Beklenmedik bir anda yeni bir teknoloji, yeni bir marka ile karşılaşmanın sürpriz olmadığı küresel bir köye dönüştü dünyamız.
Gelişmiş ülkelerin bu değişimi büyük ölçüde üretmiş oldukları üstün ve çağın ihtiyaçlarını karşılama kapasitesine sahip rekabetçi ürünler sayesinde yakalamış olduklarını görüyoruz.
Çevre, hava, su ve toprak gibi temel hayati kaynakların korunabilmesi sıfır emisyona sahip cihazların üretilip ve uygulamaya alınmasını bir zaruret haline getirmiş.
Sera gazlarının önemli bir bölümü fosil yakıt kullanan ulaşım araçlarından kaynaklanıyor.
Özellikle büyük şehirlerde bunu elimine etmenin yolu ise sıfır emisyonlu araçların üretilmesi ile mümkün.

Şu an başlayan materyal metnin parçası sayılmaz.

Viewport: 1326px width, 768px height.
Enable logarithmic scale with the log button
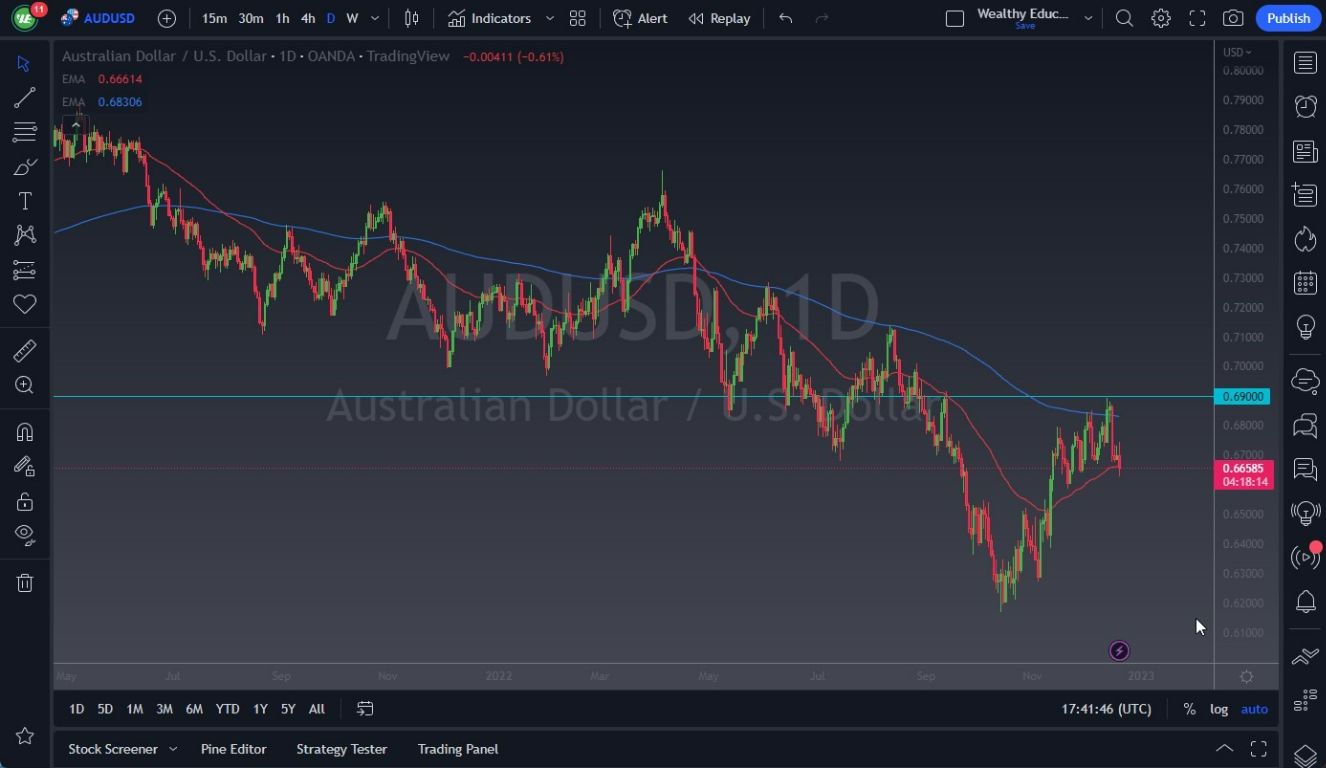point(1219,708)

Bu alanda düşünülen çözüm ise elektrikli araçların üretilip devreye alınması.
Özellikle elektrikli otomobiller ve otobüsler bazı ülkelerde ulaşımda artan bir eğilimle yerlerini almaya başladılar.
Bu hususta dünyada önemli gelişmeler var. Trafikteki elektrikli araçların sayısı her geçen gün artış gösteriyor.

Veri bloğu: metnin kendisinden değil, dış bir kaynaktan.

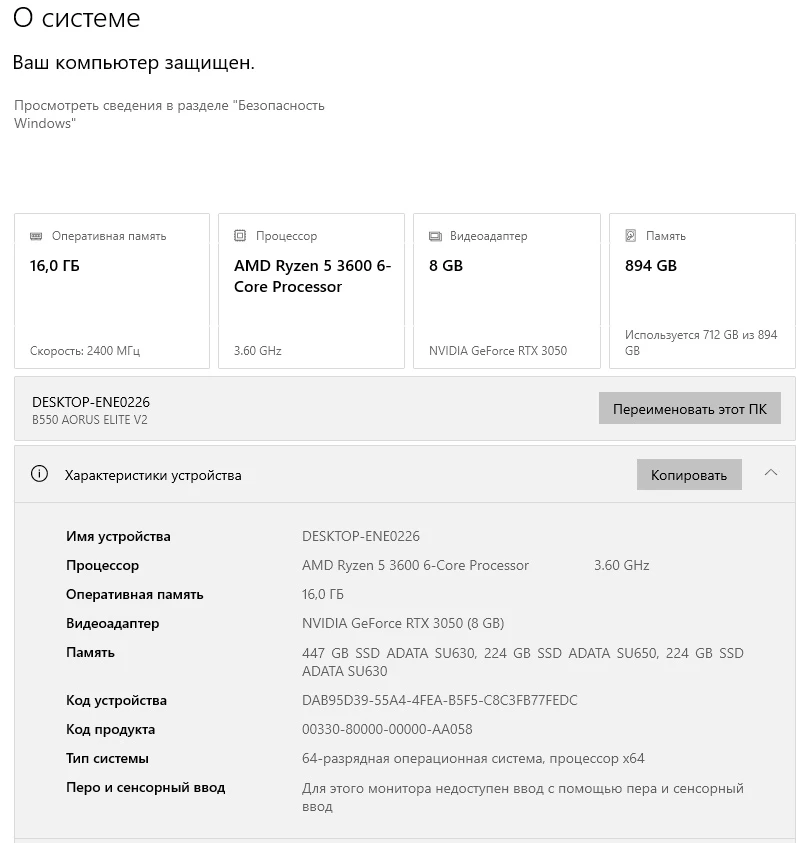Select the 894 GB storage card
The image size is (804, 843).
tap(702, 290)
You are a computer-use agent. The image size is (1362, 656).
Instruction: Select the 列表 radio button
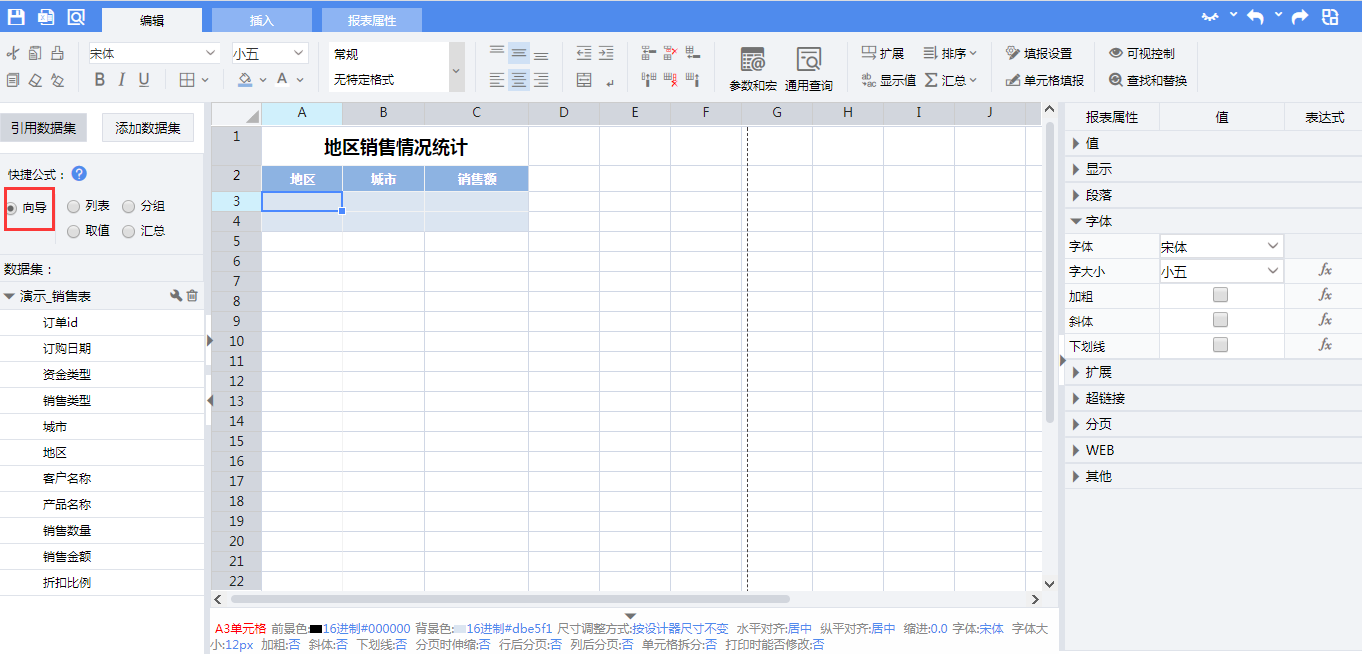74,206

Yani elektrikli araç sektörü bir üretim tırmanması yaşayacak gelecek yıllarda.
Ülkemizin son yıllarda üzerinde durduğu konu, otomotiv sektöründe kendi markasını üretmek.
Ancak üretilen aracın rekabetçi olması ve pazarda rağbet görebilecek özelliklere sahip olması gerekiyor.
Sektördeki bazı kurumların açıklamalarına göre, Türkiye kendi aracını yapabilecek kapasiteye sahip.
Fakat üretilen araca pazar bulma endişesi var.
Bu endişeyi aşacak bir potansiyelin olması gerekiyor, üretilmesi düşünülen araç için.
Aracın geleneksel olan fosil yakıt yerine çevreci ve elektrikle çalışan bir teknolojik yapıya sahip olması daha makul ve mantıklı olacağı düşünülüyor.
Elektrikli araçlar fosil yakıtlı araçlara göre çevreci olmaları yanında çok daha ucuz bir ulaşım imkânı sağlıyor.
Bu araçlar şimdilik özellikle uzun yol şartlarındansa kısa mesafelerde, şehir içinde kullanılması şarj kolaylığı açısından daha uygun olacaktır.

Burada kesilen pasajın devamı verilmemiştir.